START SUPPLIED DATA

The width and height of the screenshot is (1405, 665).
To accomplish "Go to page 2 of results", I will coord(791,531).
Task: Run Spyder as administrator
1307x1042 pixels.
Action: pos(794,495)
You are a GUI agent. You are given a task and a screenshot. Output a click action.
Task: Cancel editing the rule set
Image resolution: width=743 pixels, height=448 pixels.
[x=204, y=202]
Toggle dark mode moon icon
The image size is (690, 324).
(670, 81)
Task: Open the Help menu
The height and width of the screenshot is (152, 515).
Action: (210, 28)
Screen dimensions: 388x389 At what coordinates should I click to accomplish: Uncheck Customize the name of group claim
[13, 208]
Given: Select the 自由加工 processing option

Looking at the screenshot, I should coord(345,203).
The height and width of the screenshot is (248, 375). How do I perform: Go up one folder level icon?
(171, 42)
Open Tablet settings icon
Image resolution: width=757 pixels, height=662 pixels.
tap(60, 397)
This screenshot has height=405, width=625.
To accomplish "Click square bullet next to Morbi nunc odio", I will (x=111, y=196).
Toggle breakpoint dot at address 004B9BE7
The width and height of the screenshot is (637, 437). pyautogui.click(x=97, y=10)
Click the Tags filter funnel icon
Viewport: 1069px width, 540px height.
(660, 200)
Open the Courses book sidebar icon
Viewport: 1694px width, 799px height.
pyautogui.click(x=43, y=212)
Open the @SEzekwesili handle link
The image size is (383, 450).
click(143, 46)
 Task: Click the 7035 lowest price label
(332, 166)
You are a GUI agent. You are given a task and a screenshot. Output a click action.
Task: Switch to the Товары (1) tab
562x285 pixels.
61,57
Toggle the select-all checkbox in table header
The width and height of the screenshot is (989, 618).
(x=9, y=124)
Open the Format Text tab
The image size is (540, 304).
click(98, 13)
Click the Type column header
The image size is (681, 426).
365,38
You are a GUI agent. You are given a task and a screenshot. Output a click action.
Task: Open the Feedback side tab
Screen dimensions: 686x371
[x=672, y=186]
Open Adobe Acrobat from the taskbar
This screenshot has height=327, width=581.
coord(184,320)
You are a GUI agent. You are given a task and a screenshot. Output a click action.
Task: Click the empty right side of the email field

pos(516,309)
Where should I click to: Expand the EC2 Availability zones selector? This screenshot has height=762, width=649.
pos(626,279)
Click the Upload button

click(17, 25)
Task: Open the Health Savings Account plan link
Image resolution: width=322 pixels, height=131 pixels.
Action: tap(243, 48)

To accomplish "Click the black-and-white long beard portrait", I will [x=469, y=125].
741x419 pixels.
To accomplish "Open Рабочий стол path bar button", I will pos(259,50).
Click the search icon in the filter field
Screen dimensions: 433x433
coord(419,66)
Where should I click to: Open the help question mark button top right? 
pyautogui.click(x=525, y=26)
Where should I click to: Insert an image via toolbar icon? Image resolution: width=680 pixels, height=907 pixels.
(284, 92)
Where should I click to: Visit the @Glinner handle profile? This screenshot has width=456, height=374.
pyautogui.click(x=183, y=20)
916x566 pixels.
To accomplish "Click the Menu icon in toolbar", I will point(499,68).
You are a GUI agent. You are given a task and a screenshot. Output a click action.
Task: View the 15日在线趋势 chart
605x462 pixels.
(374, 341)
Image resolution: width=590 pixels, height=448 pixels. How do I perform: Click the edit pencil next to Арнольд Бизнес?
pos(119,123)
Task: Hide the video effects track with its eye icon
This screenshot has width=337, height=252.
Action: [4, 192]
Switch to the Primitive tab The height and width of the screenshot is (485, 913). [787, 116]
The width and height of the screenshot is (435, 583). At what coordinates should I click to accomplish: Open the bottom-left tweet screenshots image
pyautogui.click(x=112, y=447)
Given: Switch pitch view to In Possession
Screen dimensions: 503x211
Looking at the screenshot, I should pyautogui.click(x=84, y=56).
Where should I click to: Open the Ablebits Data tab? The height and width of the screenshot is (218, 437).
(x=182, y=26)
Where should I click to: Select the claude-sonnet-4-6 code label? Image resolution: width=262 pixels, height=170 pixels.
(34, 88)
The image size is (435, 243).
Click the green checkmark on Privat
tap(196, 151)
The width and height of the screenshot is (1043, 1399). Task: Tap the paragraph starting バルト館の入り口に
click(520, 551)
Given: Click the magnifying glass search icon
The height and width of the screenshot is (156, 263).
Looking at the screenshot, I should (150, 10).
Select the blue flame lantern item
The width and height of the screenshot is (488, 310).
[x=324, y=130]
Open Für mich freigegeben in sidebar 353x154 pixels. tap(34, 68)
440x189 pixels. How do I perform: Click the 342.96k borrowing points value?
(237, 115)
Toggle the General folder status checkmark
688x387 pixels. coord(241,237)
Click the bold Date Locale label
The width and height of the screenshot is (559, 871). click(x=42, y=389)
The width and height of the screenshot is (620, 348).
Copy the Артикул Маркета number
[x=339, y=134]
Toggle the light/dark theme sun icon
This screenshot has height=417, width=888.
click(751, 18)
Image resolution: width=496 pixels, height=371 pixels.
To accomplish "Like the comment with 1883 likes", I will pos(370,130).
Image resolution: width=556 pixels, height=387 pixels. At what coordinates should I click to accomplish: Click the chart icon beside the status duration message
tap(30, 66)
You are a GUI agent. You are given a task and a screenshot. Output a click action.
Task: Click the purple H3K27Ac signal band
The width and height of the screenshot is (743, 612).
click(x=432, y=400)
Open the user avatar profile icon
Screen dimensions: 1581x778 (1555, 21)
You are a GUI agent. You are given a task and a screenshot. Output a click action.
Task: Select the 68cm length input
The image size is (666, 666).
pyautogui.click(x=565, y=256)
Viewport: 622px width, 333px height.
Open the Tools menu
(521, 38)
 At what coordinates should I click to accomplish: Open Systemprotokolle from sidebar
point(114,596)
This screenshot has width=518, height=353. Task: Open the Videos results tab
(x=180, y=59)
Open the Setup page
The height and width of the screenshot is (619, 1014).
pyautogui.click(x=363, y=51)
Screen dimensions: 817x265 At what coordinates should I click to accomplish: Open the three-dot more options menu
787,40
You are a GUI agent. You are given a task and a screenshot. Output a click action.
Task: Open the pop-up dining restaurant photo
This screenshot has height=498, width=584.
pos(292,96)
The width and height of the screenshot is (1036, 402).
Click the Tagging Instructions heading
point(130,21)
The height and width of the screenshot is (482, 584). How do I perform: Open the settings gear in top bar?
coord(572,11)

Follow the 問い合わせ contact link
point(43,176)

END SUPPLIED DATA

-- WHAT YOU WILL DO --
Return exactly, and only, the lines above starting at the line that contains "605x462 pixels." and ending at the line that contains "Given: Switch pitch view to In Possession".

-- EXPECTED ANSWER --
605x462 pixels.
(374, 341)
Image resolution: width=590 pixels, height=448 pixels. How do I perform: Click the edit pencil next to Арнольд Бизнес?
pos(119,123)
Task: Hide the video effects track with its eye icon
This screenshot has width=337, height=252.
Action: [4, 192]
Switch to the Primitive tab The height and width of the screenshot is (485, 913). [787, 116]
The width and height of the screenshot is (435, 583). At what coordinates should I click to accomplish: Open the bottom-left tweet screenshots image
pyautogui.click(x=112, y=447)
Given: Switch pitch view to In Possession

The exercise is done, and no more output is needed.